Vélez Salazar FM, Patiño Arcila ID. Influence of electric field, blood velocity, and pharmacokinetics on electrochemotherapy efficiency.
Biophys J 2023;
122:3268-3298. [PMID:
37421133 PMCID:
PMC10465711 DOI:
10.1016/j.bpj.2023.07.004]
[Citation(s) in RCA: 0] [Impact Index Per Article: 0] [Reference Citation Analysis] [Abstract] [MESH Headings] [Track Full Text] [Journal Information] [Subscribe] [Scholar Register] [Received: 12/23/2022] [Revised: 04/13/2023] [Accepted: 07/05/2023] [Indexed: 07/09/2023] Open
Abstract
The convective delivery of chemotherapeutic drugs in cancerous tissues is directly proportional to the blood perfusion rate, which in turns can be transiently reduced by the application of high-voltage and short-duration electric pulses due to vessel vasoconstriction. However, electric pulses can also increase vessel wall and cell membrane permeabilities, boosting the extravasation and cell internalization of drug. These opposite effects, as well as possible adverse impacts on the viability of tissues and endothelial cells, suggest the importance of conducting in silico studies about the influence of physical parameters involved in electric-mediated drug transport. In the present work, the global method of approximate particular solutions for axisymmetric domains, together with two solution schemes (Gauss-Seidel iterative and linearization+successive over-relaxation), is applied for the simulation of drug transport in electroporated cancer tissues, using a continuum tumor cord approach and considering both the electropermeabilization and vasoconstriction phenomena.
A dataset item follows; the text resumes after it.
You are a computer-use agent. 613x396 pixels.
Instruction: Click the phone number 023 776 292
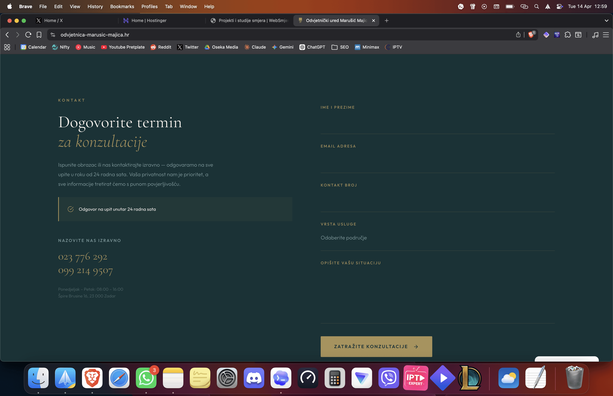pyautogui.click(x=83, y=257)
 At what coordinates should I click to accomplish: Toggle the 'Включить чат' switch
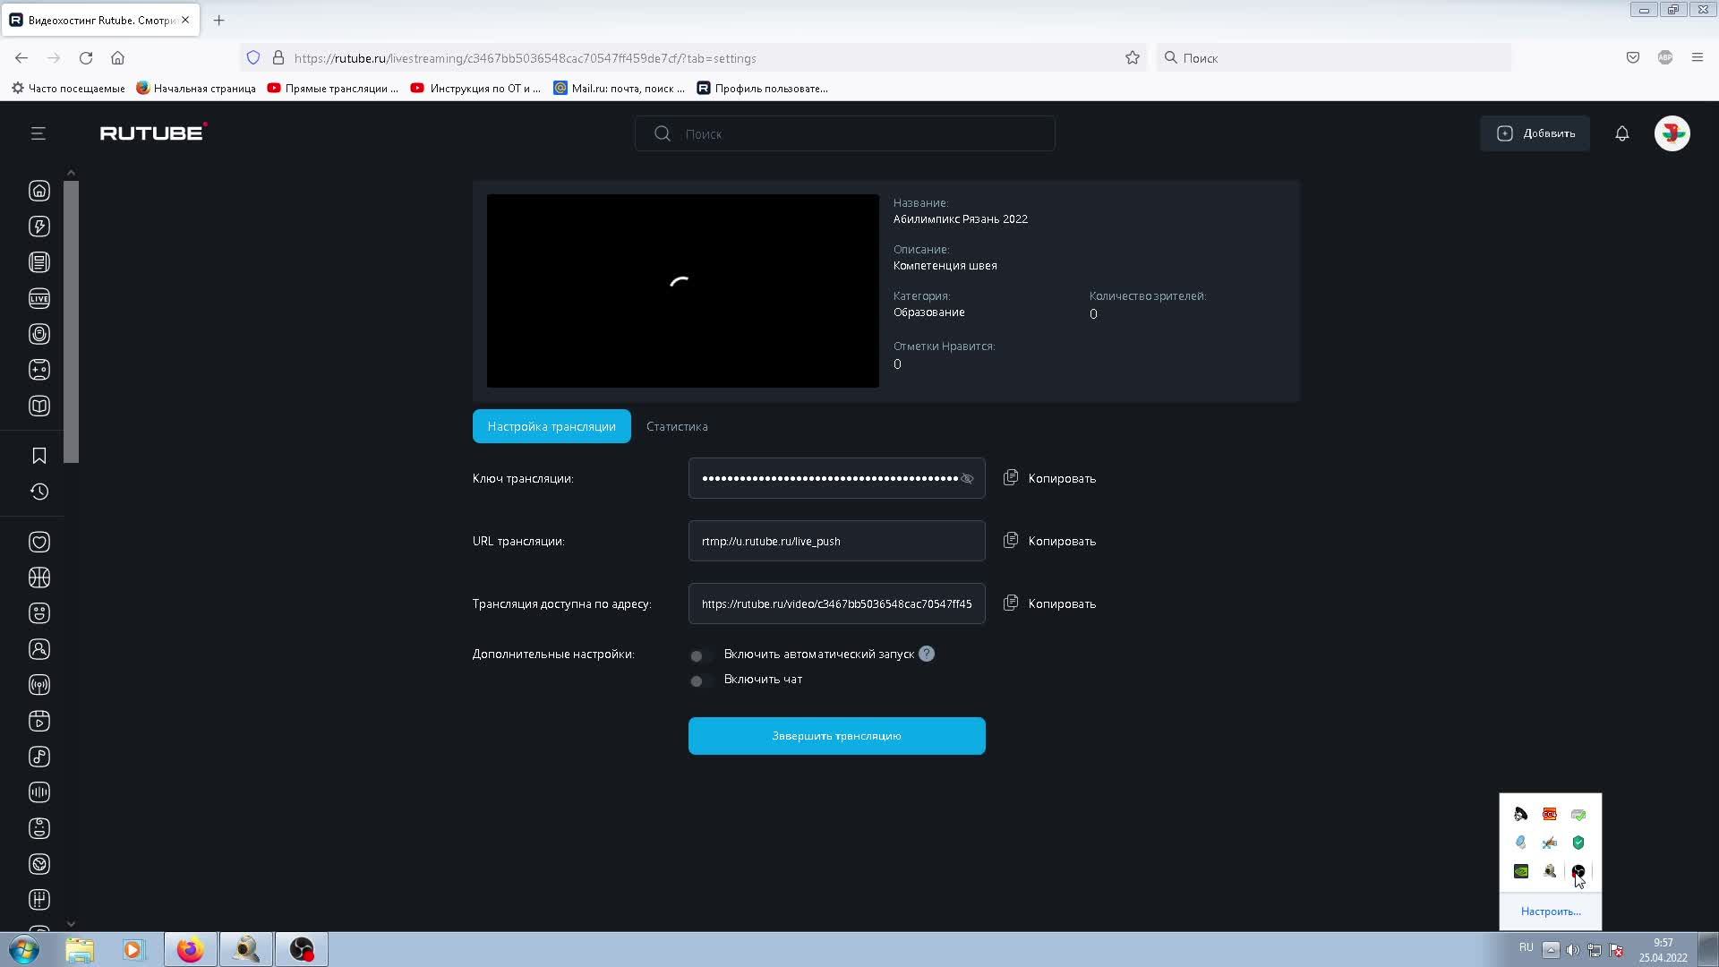point(700,680)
The developed global method of approximate particular solutions algorithm is validated with numerical and experimental results previously published, obtaining a satisfactory accuracy and convergence. Then, a parametric study about the influence of electric field magnitude and inlet blood velocity on the internalization efficacy, drug distribution uniformity, and cell-kill capacity of the treatment, as expressed by the number of internalized moles into viable cells, homogeneity of exposure to bound intracellular drug, and cell survival fraction, respectively, is analyzed for three pharmacokinetic profiles, namely one-short tri-exponential, mono-exponential, and uniform. According to numerical results, the trade-off between vasoconstriction and electropermeabilization effects and, consequently, the influence of electric field magnitude and inlet blood velocity on the assessment parameters considered here (efficacy, uniformity, and cell-kill capacity) is different for each pharmacokinetic profile deemed.